Write out an exact copy of the line with "Newsletter (650, 1204)" and of each line after it, through the end of the records below.

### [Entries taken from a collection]
○ ○ ○ ○ ○

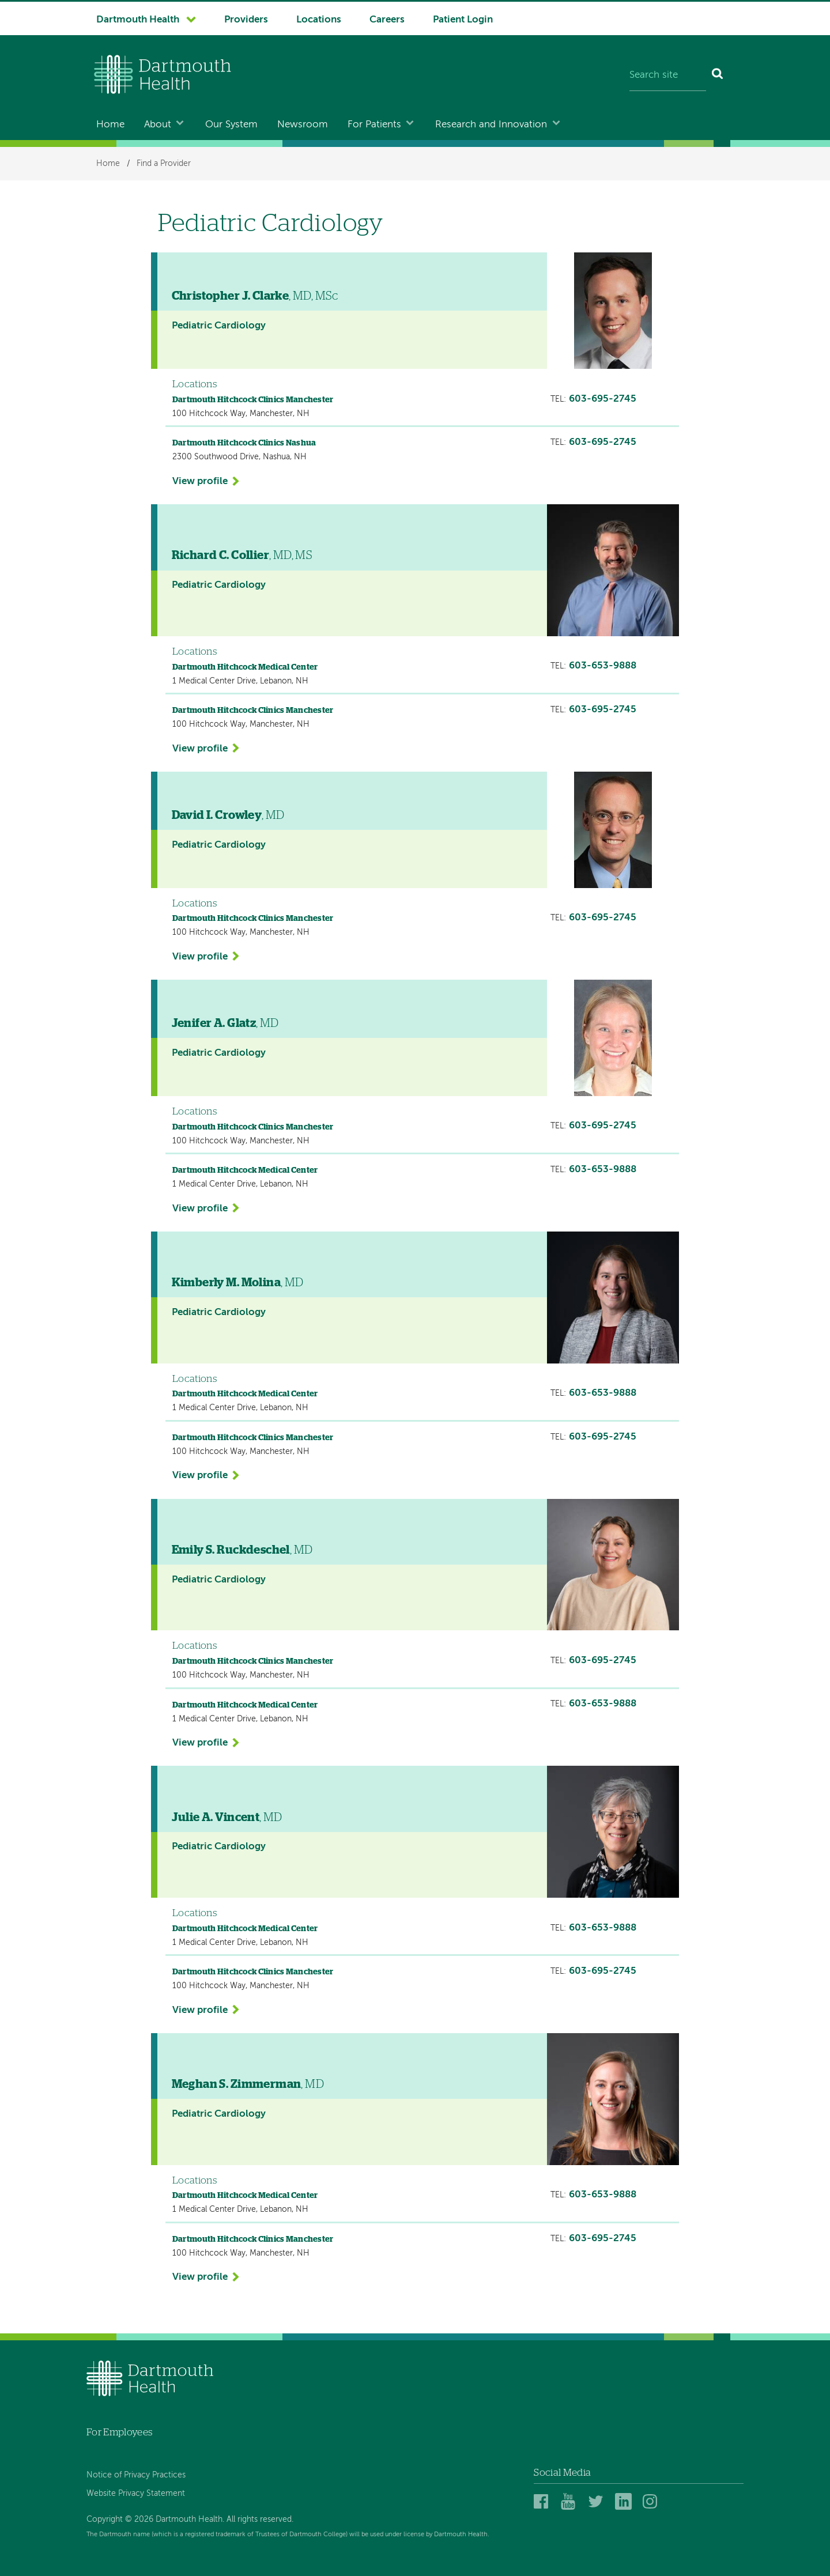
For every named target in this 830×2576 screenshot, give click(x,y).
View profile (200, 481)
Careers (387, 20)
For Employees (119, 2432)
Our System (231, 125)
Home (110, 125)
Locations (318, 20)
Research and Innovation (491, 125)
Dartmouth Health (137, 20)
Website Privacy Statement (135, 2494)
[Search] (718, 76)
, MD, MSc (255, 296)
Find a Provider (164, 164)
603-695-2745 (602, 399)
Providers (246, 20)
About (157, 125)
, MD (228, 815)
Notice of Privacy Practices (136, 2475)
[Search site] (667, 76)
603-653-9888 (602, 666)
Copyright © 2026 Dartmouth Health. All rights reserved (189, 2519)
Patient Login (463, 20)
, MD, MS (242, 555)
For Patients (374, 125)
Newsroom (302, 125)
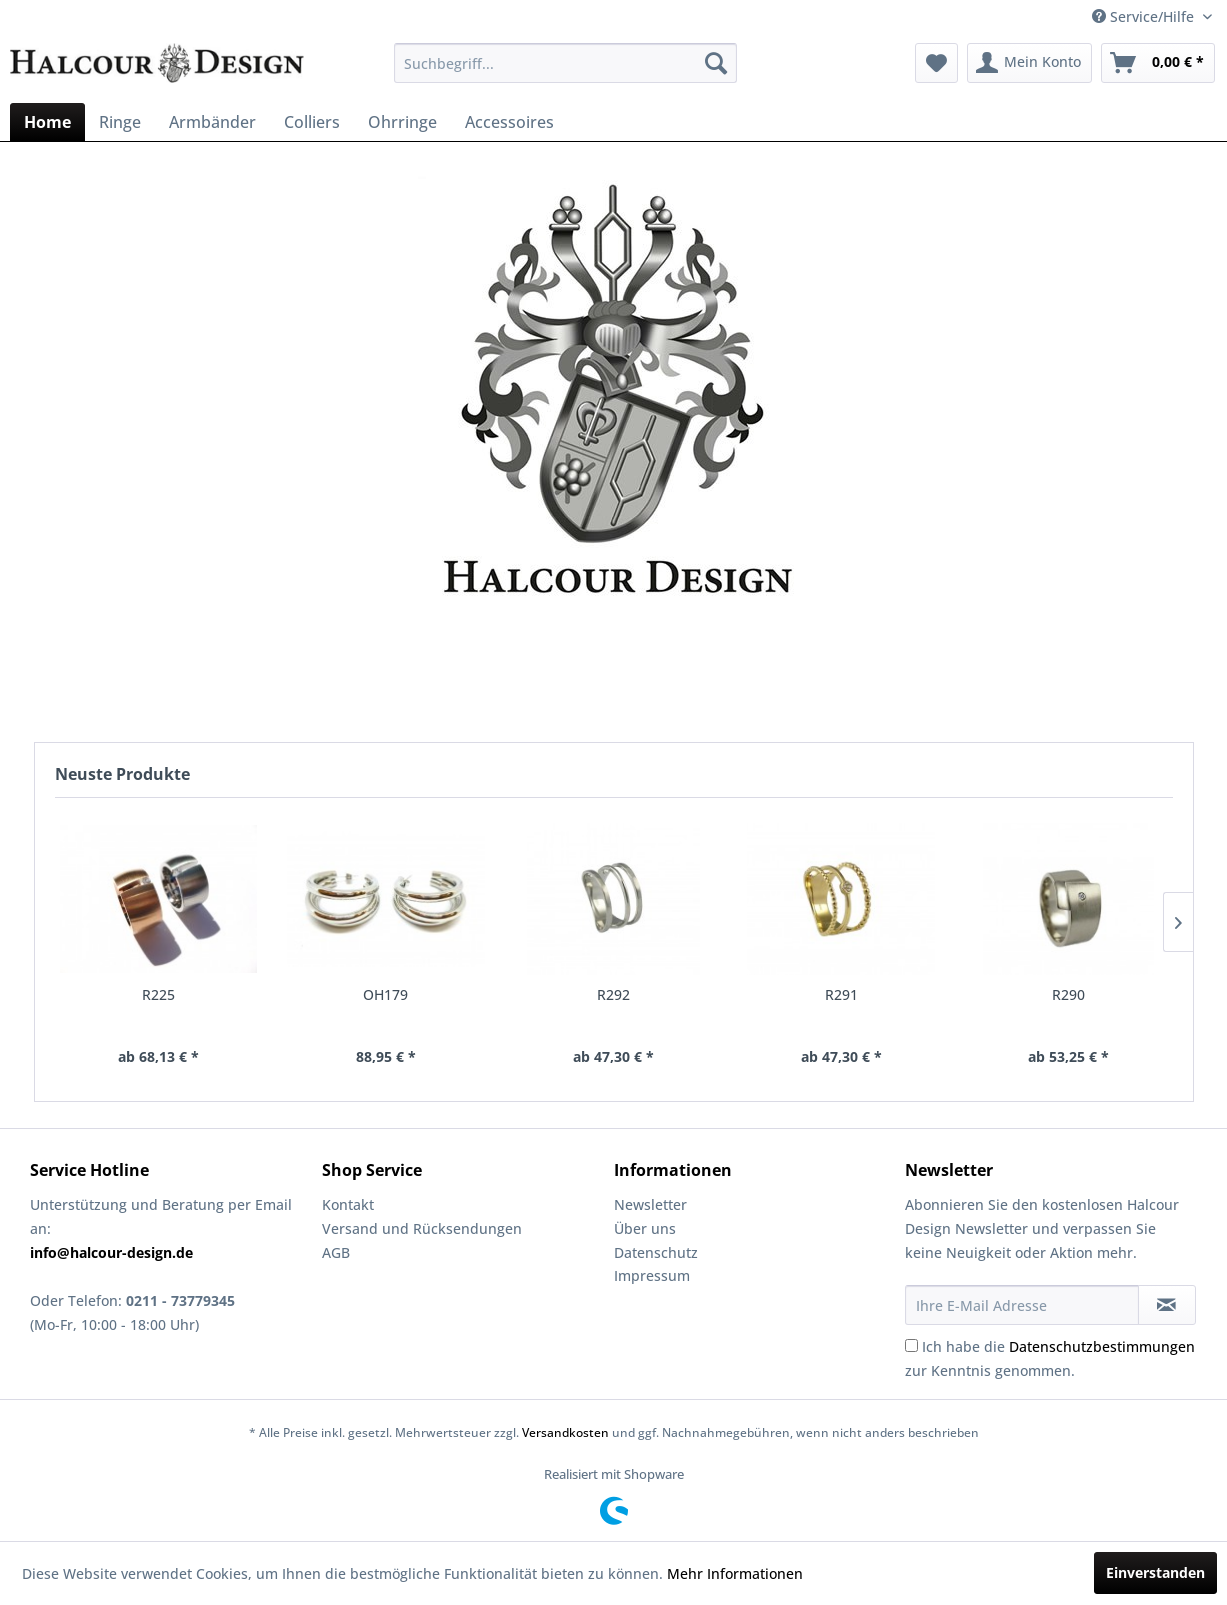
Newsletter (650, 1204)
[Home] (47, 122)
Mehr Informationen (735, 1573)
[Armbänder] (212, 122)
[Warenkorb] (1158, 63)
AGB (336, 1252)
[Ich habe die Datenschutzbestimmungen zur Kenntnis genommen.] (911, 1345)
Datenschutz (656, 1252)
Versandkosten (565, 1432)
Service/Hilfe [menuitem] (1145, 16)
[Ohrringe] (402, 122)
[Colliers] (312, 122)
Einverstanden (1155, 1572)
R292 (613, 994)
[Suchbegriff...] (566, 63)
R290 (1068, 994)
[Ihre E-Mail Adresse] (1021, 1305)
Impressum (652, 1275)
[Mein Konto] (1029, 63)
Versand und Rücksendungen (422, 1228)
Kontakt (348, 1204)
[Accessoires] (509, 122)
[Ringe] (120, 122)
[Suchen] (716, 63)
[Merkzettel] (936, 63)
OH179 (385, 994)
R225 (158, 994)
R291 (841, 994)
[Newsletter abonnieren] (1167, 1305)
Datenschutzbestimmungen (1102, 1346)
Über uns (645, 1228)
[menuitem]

○ ○ ○ ○ ○

### [ANSWER FOR THIS EXERCISE]
Newsletter (650, 1204)
[Home] (47, 122)
Mehr Informationen (735, 1573)
[Armbänder] (212, 122)
[Warenkorb] (1158, 63)
AGB (336, 1252)
[Ich habe die Datenschutzbestimmungen zur Kenntnis genommen.] (911, 1345)
Datenschutz (656, 1252)
Versandkosten (565, 1432)
Service/Hilfe [menuitem] (1145, 16)
[Ohrringe] (402, 122)
[Colliers] (312, 122)
Einverstanden (1155, 1572)
R292 (613, 994)
[Suchbegriff...] (566, 63)
R290 (1068, 994)
[Ihre E-Mail Adresse] (1021, 1305)
Impressum (652, 1275)
[Mein Konto] (1029, 63)
Versand und Rücksendungen (422, 1228)
Kontakt (348, 1204)
[Accessoires] (509, 122)
[Ringe] (120, 122)
[Suchen] (716, 63)
[Merkzettel] (936, 63)
OH179 (385, 994)
R225 (158, 994)
R291 (841, 994)
[Newsletter abonnieren] (1167, 1305)
Datenschutzbestimmungen (1102, 1346)
Über uns (645, 1228)
[menuitem]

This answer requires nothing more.